Currently, the CMCR focuses on two research goals: the effects of cannabis for pain and a more general focus on public safety issues of cannabis and cannabinoids.
In 2019, the center published several scientific papers, including "Validation of a liquid chromatography-tandem mass spectrometry method for analyzing cannabinoids in oral fluid" in the International Journal of Clinical Chemistry; "Regulatory barriers to research on cannabis and cannabinoids: a proposed path forward," in Cannabis and Cannabinoid Research; and most recently, "A cost-effectiveness model for adjunctive smoked cannabis in the treatment of chronic neuropathic pain," also from the pages of Cannabis And Cannabinoid Research.
CSU Pueblo's Institute of Cannabis Research
Launched with funding from the state of Colorado and Pueblo County, the Institute of Cannabis Research (ICR) at Colorado State University, Pueblo came to life in 2016. According to their website, the ICR "is the nation's first multi-disciplinary cannabis research center at a regional, comprehensive institution."
The objectives of the ICR are not only to conduct multi-disciplinary unbiased research but to promote the responsible development of the industry and advance our scientific, legal, and socioeconomic understanding of the plants.

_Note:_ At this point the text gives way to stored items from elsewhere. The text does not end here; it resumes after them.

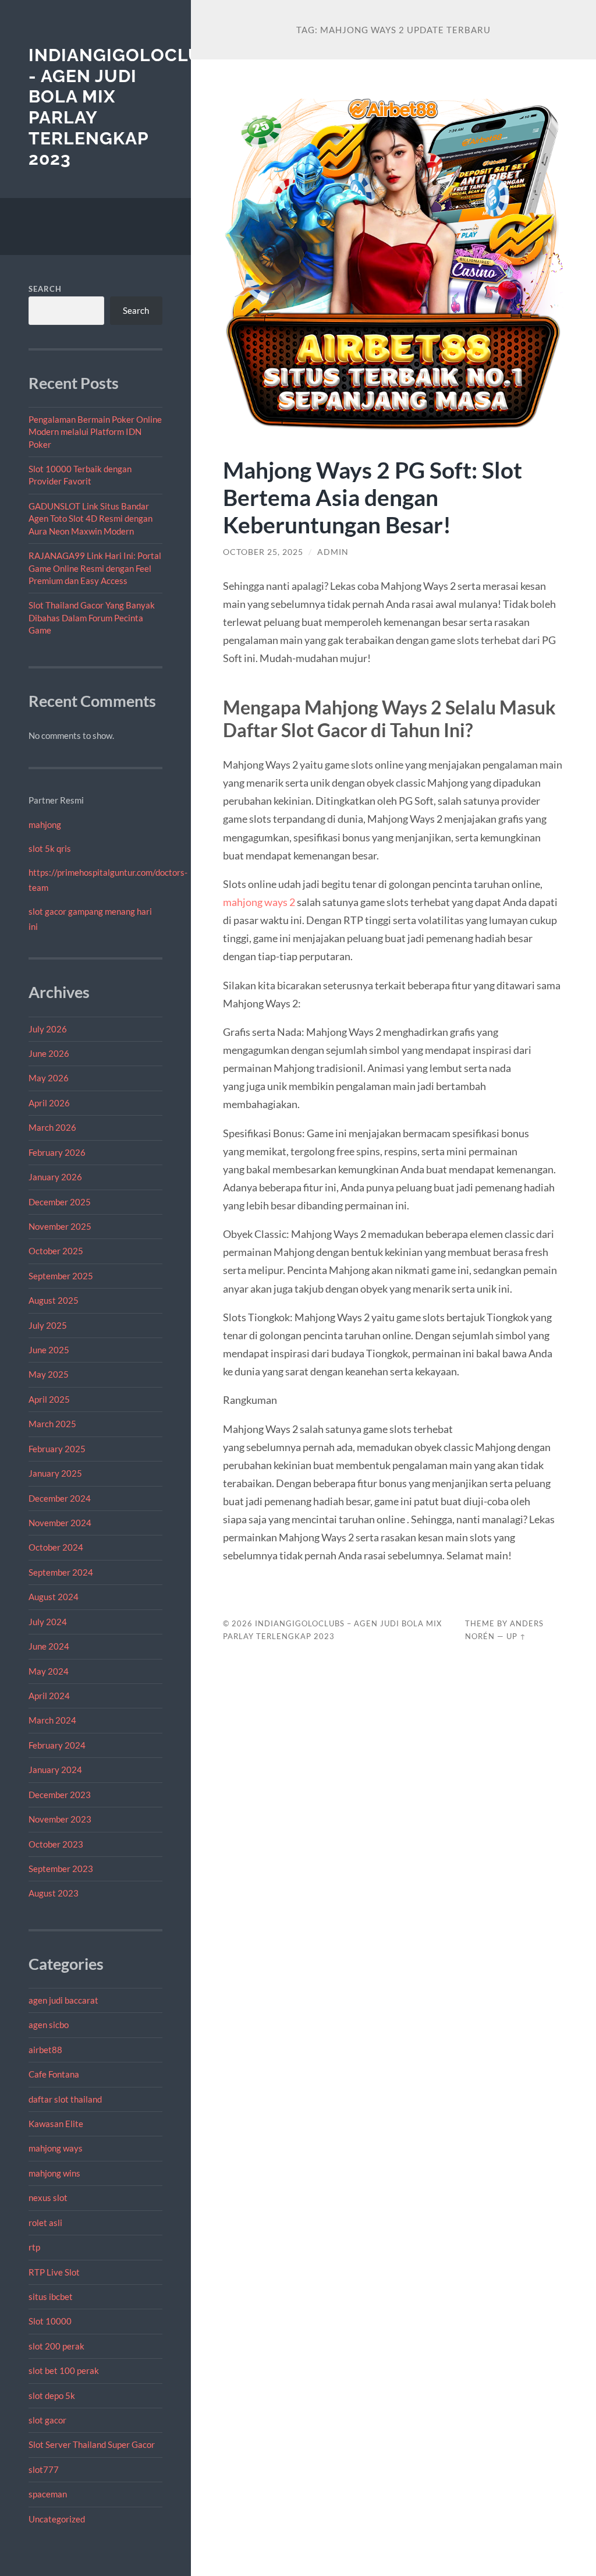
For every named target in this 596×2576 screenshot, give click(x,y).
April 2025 (49, 1399)
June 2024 (49, 1646)
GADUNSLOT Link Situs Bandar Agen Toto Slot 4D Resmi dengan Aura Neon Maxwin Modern (90, 518)
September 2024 (61, 1572)
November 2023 (60, 1819)
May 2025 (49, 1374)
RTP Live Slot (54, 2272)
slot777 (44, 2469)
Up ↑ (516, 1636)
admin (333, 552)
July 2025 (48, 1325)
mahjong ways (56, 2148)
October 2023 (56, 1844)
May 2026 (49, 1078)
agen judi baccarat (63, 2000)
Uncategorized (57, 2519)
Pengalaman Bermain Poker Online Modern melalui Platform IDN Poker (95, 432)
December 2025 (60, 1202)
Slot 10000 (50, 2321)
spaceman (48, 2494)
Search (45, 288)
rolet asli (45, 2222)
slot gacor (47, 2420)
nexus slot (48, 2197)
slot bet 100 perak (64, 2370)
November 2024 (60, 1522)
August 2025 (54, 1300)
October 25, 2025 (263, 552)
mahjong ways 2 (259, 902)
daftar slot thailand (65, 2099)
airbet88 (45, 2049)
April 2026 (49, 1103)
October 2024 (56, 1547)
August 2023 (54, 1893)
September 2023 (61, 1868)
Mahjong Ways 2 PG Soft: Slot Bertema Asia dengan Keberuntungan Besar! (372, 497)
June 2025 (49, 1349)
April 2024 (49, 1695)
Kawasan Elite (56, 2123)
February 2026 (57, 1152)
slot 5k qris (50, 848)
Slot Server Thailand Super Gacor (92, 2444)
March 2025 (52, 1423)
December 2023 (60, 1794)
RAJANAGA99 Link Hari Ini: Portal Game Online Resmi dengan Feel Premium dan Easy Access (95, 568)
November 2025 (60, 1226)
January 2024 (55, 1769)
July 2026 (48, 1029)
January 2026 (55, 1177)
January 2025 (55, 1473)
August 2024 (54, 1596)
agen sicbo (49, 2024)
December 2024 (60, 1498)
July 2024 (48, 1621)
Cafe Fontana (54, 2074)
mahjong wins (54, 2173)
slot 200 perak (56, 2346)
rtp (34, 2247)
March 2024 (52, 1720)
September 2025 (61, 1276)
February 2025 (57, 1448)
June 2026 (49, 1053)
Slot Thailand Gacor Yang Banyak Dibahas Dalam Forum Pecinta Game (92, 617)
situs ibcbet (51, 2296)
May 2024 (49, 1671)
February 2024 (57, 1745)
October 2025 (56, 1250)
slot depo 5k (52, 2395)
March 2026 (52, 1127)
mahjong (45, 824)
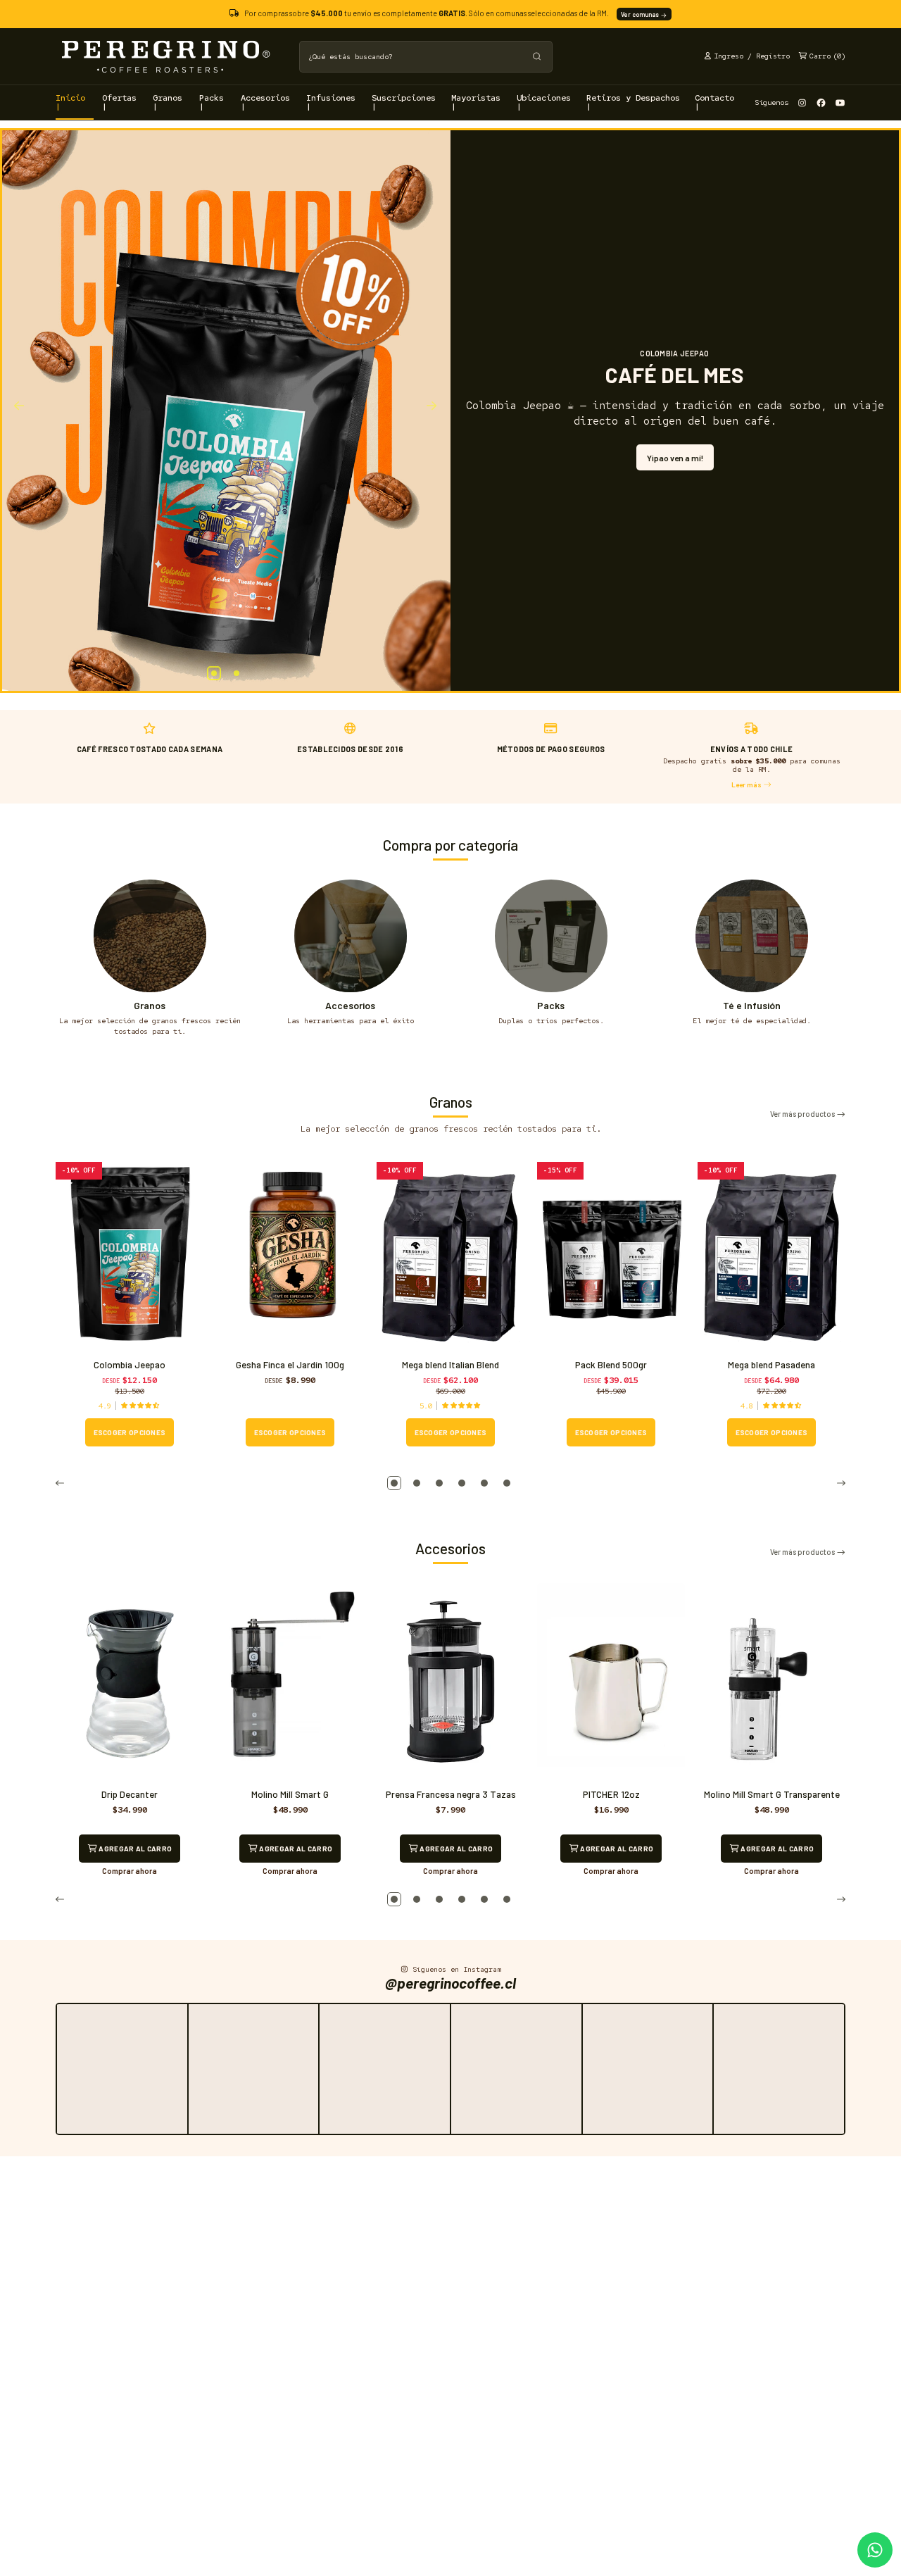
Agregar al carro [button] (134, 1848)
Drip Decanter (129, 1794)
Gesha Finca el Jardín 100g (290, 1364)
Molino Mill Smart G (290, 1794)
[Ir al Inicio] (165, 56)
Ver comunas (640, 14)
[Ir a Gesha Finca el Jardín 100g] (290, 1252)
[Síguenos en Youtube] (840, 102)
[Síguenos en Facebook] (821, 102)
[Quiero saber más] (226, 410)
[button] (214, 673)
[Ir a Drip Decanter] (129, 1681)
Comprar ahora (129, 1871)
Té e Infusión (752, 1005)
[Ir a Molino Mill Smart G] (290, 1681)
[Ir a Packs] (551, 936)
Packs (551, 1005)
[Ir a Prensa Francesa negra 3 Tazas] (450, 1681)
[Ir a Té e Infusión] (751, 936)
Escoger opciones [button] (130, 1432)
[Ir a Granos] (150, 936)
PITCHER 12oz (611, 1794)
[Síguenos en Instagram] (802, 102)
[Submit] (537, 57)
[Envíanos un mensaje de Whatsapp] (875, 2550)
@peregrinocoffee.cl (450, 1983)
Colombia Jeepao (129, 1364)
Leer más (747, 784)
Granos (149, 1005)
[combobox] (426, 57)
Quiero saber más (675, 451)
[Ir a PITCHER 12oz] (611, 1681)
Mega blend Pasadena (771, 1364)
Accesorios (350, 1005)
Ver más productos (803, 1114)
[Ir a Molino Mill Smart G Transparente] (771, 1681)
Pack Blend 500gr (611, 1364)
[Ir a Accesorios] (350, 936)
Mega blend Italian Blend (450, 1364)
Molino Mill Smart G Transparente (772, 1794)
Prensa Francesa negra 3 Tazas (451, 1794)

Unlike many of the other research initiatives in the country, which are exclusively focused on the therapeutic potential of cannabis, the ICR has an expanded scope of interest covering agriculture, technology, and industrial applications.
The ICR works closely with several state departments, including the Department of Public Health and Environment and the Department of Agriculture. They have connections with the Industrial Hemp Research Foundation and the Hemp Farmers Association. The center is responsible for the publication of the Journal of Cannabis Research.
A few of their most exciting active studies include "Understanding Genomic Constituents of Cannabis and Genetic Regulation Underlying Cannabinoid Production," led by Dr. Sang Hyuck Park, and "Exploring Factors to Mitigate Customer's Perceived Risk of CBD Oil Usage," through Dr. Laee Choi.
An Industry Now Supported with Research Initiatives
Until recently, a common argument against the legalization of cannabis was the lack of research into the social, political, and health implications. Although this research was desperately needed, it was nearly impossible to pursue these avenues of study, thanks to the strict regulatory environment.
Today, this environment is finally shifting as well-established and respected organizations launch cannabis research initiatives. There is much to learn about cannabis, and finally, there are places capable of peer-reviewed, unbiased research.